## TEKS YANG DITAMPILKAN
Pengecekan sertifikat hak atas tanah secara elektronik adalah suatu perkembangan dari revolusi industri 4.0 yang merupakan era baru berupa internet of things. Pelayanan pengecekan sertifikat hak atas tanah secara elektronik diatur pada Permen Agraria 5/2017 yang dibentuk untuk meningkatkan pelayanan informasi pertanahan dengan memberikan kemudahan, serta pelayanan yang cepat, dan biaya rendah serta mengikuti kebutuhan masyarakat. Pelayanan pengecekan sertifikat secara elektronik juga merupakan gerakan zero waste paper, yang dimana pengurangan tumpukan berkas pada kantor BPN, dan juga dengan penyimpanan berdasar pada database akan mempermudah pemberian layanan pada masyarakat.

Pengecekan sertifikat secara elektronik merupakan salah satu bagian dari proses pendaftaran tanah. 5 (lima) asas pendaftaran tanah merupakan asas yang wajib dilakukan dalam pelaksanaan pendaftaran tanah yaitu asas sederhana, aman, terjangkau, mutakhir dan terbuka.9 Maka pengecekan sertifikat secara elektronik yang merupakan bagian dari proses pendaftaran tanah wajib dilaksanakan dengan mengikuti asas-asas pendaftaran tanah. Pengecekan sertifikat secara elektronik diundangkan pula dengan tujuan memberikan kemudahan bagi masyarakat untuk mengecek sertifikat hak atas tanahnya secara elektronik sehingga dapat dijangkau diseluruh wilayah Indonesia tanpa harus mendatangi BPN, hal ini telah memenuhi unsur sederhana, terjangkau dan terbuka. Kemudian dengan pengecekan sertifikat secara elektronik maka BPN wajib selalu memperbaharui sistem pangkalan datanya, sehingga berkesinambungan dengan data yang terdapat di lapangan, hal ini telah memenuhi asas mutakhir. Proses pengecekan sertifikat secara elektronik yang mewajibkan BPN dalam melaksanakan kegiatan yang berdasarkan asas mutakhir, akan memberikan rasa aman kepada masyarakat, yang dalam hal ini memenuhi asas aman.

Layanan pengecekan tanah diatur pada Pasal 1 angka 5 Permen Agraria 5/2017 adalah layanan yang dipergunakan untuk pemeriksaan kesesuaian data fisik dan data yuridis yang tercantum dalam sertifikat hak atas tanah dengan data elektronik yang terdapat pada pangkalan data BPN. Pelayanan penyajian data pertanahan oleh BPN yang dilakukan secara elektronik merupakan salah satu implementasi dari tujuan

pendaftaran tanah, yakni setiap orang memiliki haknya untuk dapat mengetahui data-data tanah mereka yang telah terdaftar dan tersimpan pada pangkalan data BPN.10

Pengecekan Sertifikat secara elektronik dipertegas diatur pada Pasal 2 ayat (2) huruf a Permen Agraria 5/2017. Adapun yang dapat mengajukan permohonan untuk melakukan pengecekan sertifikat hak atas tanah diatur pada Pasal 3 Permen Agraria 5/2017 yaitu:

  • a.    “Pemegang Hak atas Tanah/Kuasanya,

  • b.    Pejabat Pembuat Akta Tanah

  • c.    Notaris

  • d.    Kantor Lelang Negara

  • e.    Kantor Jasa Surveyor Kadaster Berlisensi,

  • f.    Pihak Bank, dan

  • g.    pihak lain yang ditetapkan oleh Menteri.”

## TUGAS ANDA
Perbarui bagian teks tentang pengecekan sertifikat tanah secara elektronik, mulai dari "Pengecekan sertifikat hak atas tanah secara elektronik adalah" sampai "layanan pada masyarakat.", dengan mengganti "biaya rendah" menjadi "biaya murah". Gunakan hanya teks tersebut sebagai sumber.

## BAHAN YANG DIBERIKAN

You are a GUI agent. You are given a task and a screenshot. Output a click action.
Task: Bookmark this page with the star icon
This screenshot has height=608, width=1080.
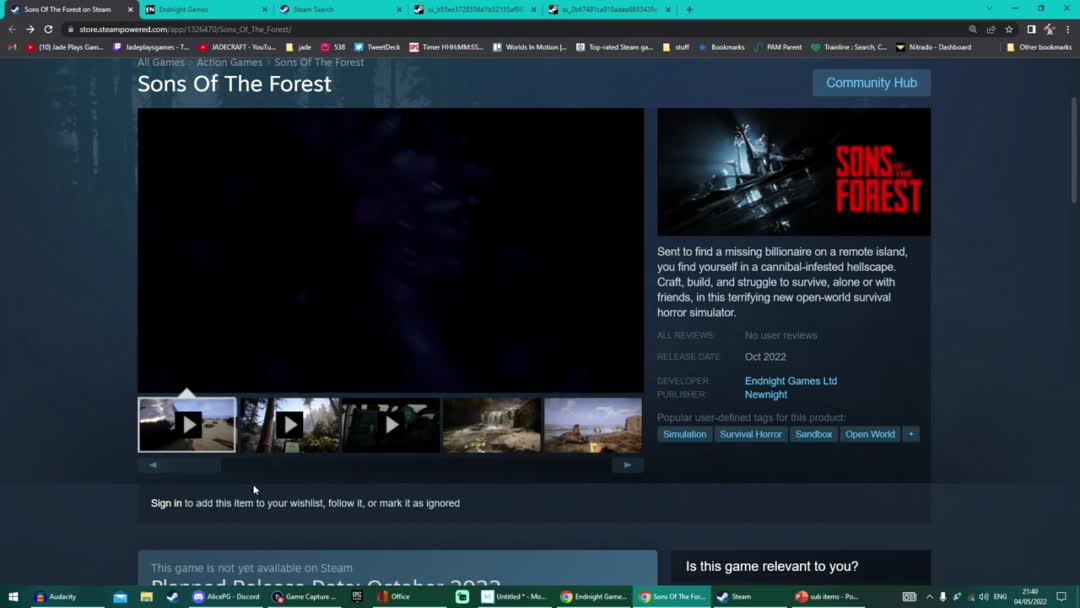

## JAWABAN BENAR
Pengecekan sertifikat hak atas tanah secara elektronik adalah suatu perkembangan dari revolusi industri 4.0 yang merupakan era baru berupa internet of things. Pelayanan pengecekan sertifikat hak atas tanah secara elektronik diatur pada Permen Agraria 5/2017 yang dibentuk untuk meningkatkan pelayanan informasi pertanahan dengan memberikan kemudahan, serta pelayanan yang cepat, dan biaya murah serta mengikuti kebutuhan masyarakat. Pelayanan pengecekan sertifikat secara elektronik juga merupakan gerakan zero waste paper, yang dimana pengurangan tumpukan berkas pada kantor BPN, dan juga dengan penyimpanan berdasar pada database akan mempermudah pemberian layanan pada masyarakat.